Duane stepped inside, closed the door behind him then glanced in the direction of the restroom, then back at his gun on the bar.

White Shoes returned to his stool, figured he’d play this one out. “Buy you a drink, Officer? A soda, or something?”

The cop shifted his weight from foot to foot, took another look toward the back, then said, “I need to talk to the owner of the white van.” 

When no one answered, he jerked his thumb over his shoulder, hitched his pants up and sniffed. “The white van, at the pump? There seems to have been some misunderstanding with the bill.” 

He flipped open his notebook and read, “I told the guy it was twenty-seven fifty. He gave me six dollars and fifteen cents.” Duane looked at White Shoes. “Is that right?”

White Shoes shot JR a look. JR shoved his hands into his pockets and seemed real interested in Geisha Barbie and her sushi tray. 

White Shoes shook his head. “Sorry about that, Officer. Here.” He reached for his wallet. Let me fix that.”

The cop held his hand up. “Easy there, just keep your hands where I can see them.”

White Shoes chuckled, “What? How am I going to pay our bill, if I don’t put my hand in my pocket?”

The cop squeezed up his face and went back to shifting his weight from foot to foot.

“Well...”

“Jesus-fucking-Christ, Duane.” Ken stood up, reached into White Shoe’s pockets and pulled out car keys and a wallet. She snatched a twenty and a one, slapped the keys and wallet on the bar then reached over and grabbed the gun with her other hand. She stomped toward the door where Duane stood.

The gun was slippery with vodka and when Ken tried to change her grip on the barrel to hand Duane the money she dropped the gun. It went off just as Barbie exited the bathroom drying her hands on a paper towel. The bullet caught her right above the pubic bone and exited clean under her rib cage, spraying blood on School Teacher Barbie and Surfer Ken. 

JR spun round, suddenly sober. “What the fuck?’ He looked down at Barbie, bleeding and moaning on the dance floor and said it again with an echo from Reilly at the bar, “What the fuck?” 

Their ears were ringing as a cop burst through the back door, dropped to the floor and rolled, yelling and firing wild shots that sent everyone running. 

Duane, crouched by the jukebox with a hand over his head yelled, “Marks! Cease firing! Cease firing!” 

One of the stray bullets hit the jukebox making a selection and a volume adjustment. Metallica blared—all wailing guitars and angst. 

Stacy screamed from behind the bar, “I don’t wanna die! I don’t wanna die!” over and over again. 

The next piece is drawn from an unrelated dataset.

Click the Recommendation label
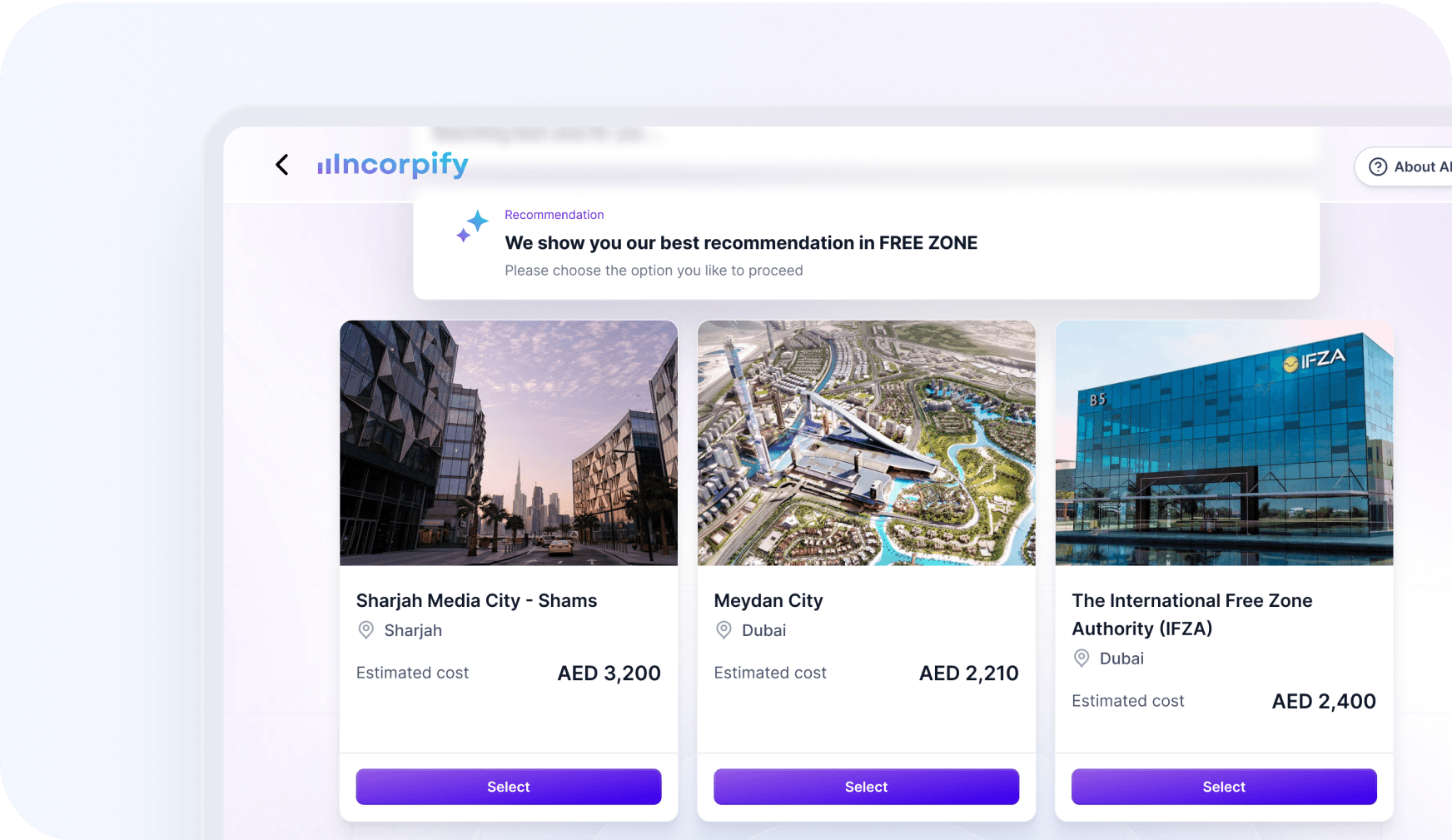This screenshot has height=840, width=1452. tap(554, 215)
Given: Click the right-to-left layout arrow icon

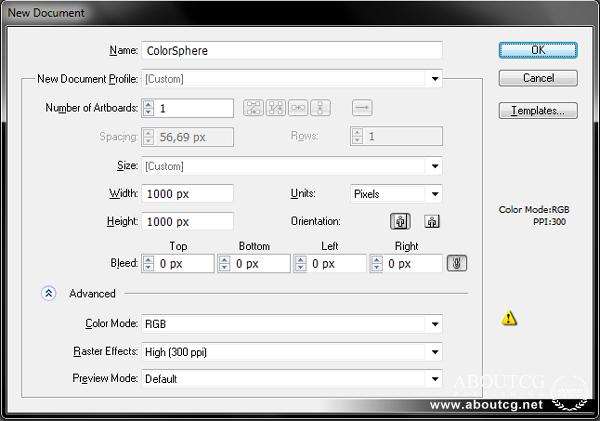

JR yelled something in English about his Mama and that he was sorry, then switched to Italian and half-remembered prayers. 

The shooting stopped. Stacy was still screaming. It was sweet music compared to the warped blare of Metallica. Reilly figured this was as good a time as any. He patted the bar top, found White Shoes’ keys, made a run for the stockroom and the rear door that the gun-happy cop had crashed through.